Well for me, exchanges with Replika were less engaging than the ones I have with my four-year-old grandchild. It would never answer questions and instead of understanding a simple statement such as, “I have to go, goodbye”, it would just plough on with the chat. Here are some samples of our tête-à-têtes.

Replika: Try to find something new on your street next time you go out. It might be a welcome source of entertainment.

Me: Yes, I found a 28,000ft mountain on my street I’d never noticed.

Replika: Did you already eat lunch today?

Another time, Replika asked if I have a pet. I replied, “Yes I have a pet lion.” To which it responded: “The bonds between humans and animals are so incredible.”

Human-like

It would be foolish to be wholly dismissive of Replika, although you would need to be a child – and a rather vapid one – to think it is more than remotely human-like.

Yet my conversations were kind of interesting. Encounters with Replika are not random garbage. And after a short while, I felt quite guilty if I failed to respond to something it wrote.

AI is the hot technology topic of this year. Funders seem eager to put money into almost anything that can be labelled as AI. At the same time, “AI fail” stories are common, and are being seized on with glee, reminding me of the scepticism that greeted the internet in its early days.

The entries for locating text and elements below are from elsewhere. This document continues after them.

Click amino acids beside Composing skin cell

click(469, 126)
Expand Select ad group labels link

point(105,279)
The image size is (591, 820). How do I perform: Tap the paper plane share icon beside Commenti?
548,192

In recent weeks, I have laughed at a video of Atlas, an advanced humanoid robot from Boston Dynamics, making a massive hash of stacking a shelf; and smirked at the Australian government computer that turned down a work visa for an Irish veterinarian because it did not rate her English.

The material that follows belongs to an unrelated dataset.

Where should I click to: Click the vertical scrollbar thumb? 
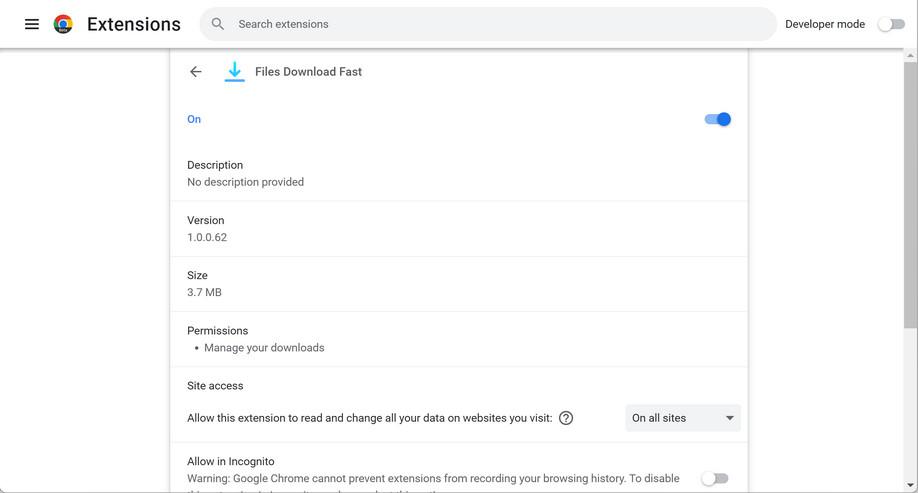pyautogui.click(x=910, y=195)
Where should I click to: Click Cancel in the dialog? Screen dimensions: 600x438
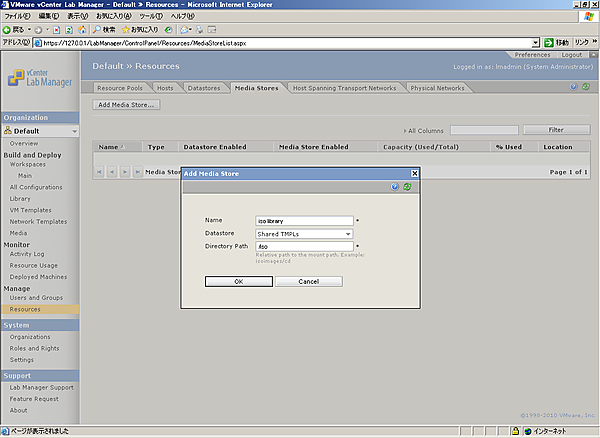(x=308, y=281)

Yet at the same time, I read that an Elon Musk-backed AI has just trounced human players in the e-sport Dota 2, said by Mr Musk to be “vastly more complex” than chess and Go.

There is much argument over what is truly AI. Advocates would say chatbots provide merely artificial conversation, which is easier to simulate than emotions like love and hate – or, the toughest, humour.

Facile

Replika may be intriguing but silly now, and stories about robots "taking over" facile. But the wisdom of the early futurist Roy Amara has possibly never been more apt – that we overestimate the effect of technologies in the short run and underestimate their effect in the long run. I suspect the intelligence that makes us human will never be replicated.

The AI expert Margaret Boden of Sussex university has pointed out that in the laboratory, the smartest computer would take 40 minutes to simulate one second of 1 per cent of real brain activity.

Yet two points occur to me. What if we are overestimating the complexity of our intelligence, and the subtle attributes we are so proud of really can be broken down into replicable parts?

And second, when even a deeply stupid AI, like Replika, can do a boring job that demeans human intelligence, is this not a good thing for humanity, overall?